Lu : La ville d’en bas*

Présenté par Martine Devries

La ville dont il s’agit, précisément, celle qui a fait l’objet d’observation et d’entretiens [1], puis d’interprétation, c’est Roubaix, mais c’est un travail qui permet d’éclairer la trajectoire d’autres villes semblables : ville industrielle de développement rapide au XIXe siècle, et de perte brutale d’activité dans les années 1970. C’est un travail qui éclaire aussi les promenades qu’on peut faire dans la ville actuelle, surprenante par la juxtaposition permanente d’habitats tellement différents, de rues dont l’atmosphère fait basculer juste au coin... une « lecture horizontale de la ville ». Il n’y a pas de théorie plaquée, c’est au contraire l’utilisation de grilles multiples d’observation, et le dépassement de celles-ci qui me semblent fertiles. C’est l’angle de vue choisi, le regard « ni déférent, ni condescendant » sur les gens qui habitent et rendent cette ville populaire : la ville « vue d’en bas ». « C’est à la fois un résultat d’enquête et une proposition théorique et politique ».

Le collectif Rosa Bonheur est composé de sociologues, et d’un géographe urbaniste, et leur travail est axé sur l’espace, la ville elle-même, comment elle se transforme, se façonne au fil du temps, comment elle est modifiée par les manières d’habiter, et essentiellement, par les manières de travailler, par la nature du travail qui y est exercé. Ces habitants, sans travail salarié, travaillent en fait du matin au soir pour survivre, « pour faire avec le contexte devenu hostile », c’est ce que les auteurs appellent le « travail de subsistance ». Celui-ci est décrit et détaillé, plus spécifiquement trois de ses types : le travail de mécanique auto et le commerce y afférent, l’activité « propriétaire-bailleur » et les activités qui en découlent : retaper des logements dégradés, récupérer, vendre, et le travail de reproduction : se nourrir, élever les enfants, créer et entretenir les liens familiaux et sociaux. Ce travail de subsistance modèle, façonne l’espace, il n’a pas lieu en usine, mais dans la rue souvent, au domicile aussi, ou dans des lieux détournés et appropriés. Et toute la ville est ainsi orientée, rythmée, déformée, utilisée par le travail de subsistance. Ce travail est familial, tribal parfois, genré, racisé, les femmes y participent énormément, cela contribue à leur autonomie, mais pas à leur émancipation. C’est loin d’être un espace enchanté, les rapports de force sont visibles, entre hommes et femmes, entre groupes d’origine différente, et les rapports de classe y sont présents aussi. Mais ce travail, ce quotidien, « entre don et marché », ces gens, résistent à la marchandisation, quitte à accepter d’autres formes d’exploitation : « l’instabilité comme quotidien, l’incertitude comme horizon ». Il est à la marge, pas toujours dans les règlements, il est la source d’entraide, et d’appartenance, il est soumis à une morale, qui n’est pas forcément celle de la société libérale, capitaliste. Surtout ce travail est la source, le point d’attache de la représentation de soi qui anime tout un chacun. C’est aussi ce qui sous-tend les relations sociales, de domination et de pouvoir certes, mais aussi d’affiliation et de socialisation. La ville, cette ville, est donc un espace populaire, à la fois un aimant et un repoussoir, un lieu fixe mais aussi le point de départ de mobilités géographiques et sociales. Origine d’espoirs, de satisfactions, de déceptions et de ressentiment, ce n’est pas un lieu de politisation classique.

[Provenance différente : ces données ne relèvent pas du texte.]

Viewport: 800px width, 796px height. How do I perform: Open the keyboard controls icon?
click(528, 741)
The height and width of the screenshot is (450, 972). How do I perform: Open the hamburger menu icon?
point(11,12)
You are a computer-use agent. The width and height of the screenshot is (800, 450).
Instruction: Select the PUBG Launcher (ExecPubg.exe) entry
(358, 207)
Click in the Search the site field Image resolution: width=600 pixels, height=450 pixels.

C’est aussi un enjeu pour les pouvoirs publics, qui cherchent à diversifier la population, à dédensifier l’espace, pour le rendre attrayant pour la classe moyenne, pouvoirs publics qui peinent à comprendre et accepter la réalité telle qu’elle est perçue « vue d’en bas ».

« Regarder la ville et le quotidien populaire d’en bas, sans perdre de vue les rapports sociaux qui maintiennent les classes populaires dans une position subalterne, sans occulter les tensions qui les traversent, c’est voir que ceux et celles dont on dit qu’ils ne font rien ne sont, en fait, ni plus ni moins que des travailleuses et des travailleurs. »

* La ville d’en bas, Travail et production de l’espace populaire Collectif Rosa Bonheur, éditions Amsterdam, 2019.


dimanche 10 janvier 2021, par Martine Devries


[1Travail mené de 2011 à 2015, financé notamment par l’Université de Lille 1, la Maison Européenne des Sciences de l’Homme, et l’ANR. 167 entretiens, formels ou non, observation directe, les auteur.e.s ont également participé régulièrement à des réunions de collectifs de femmes dans les centres sociaux.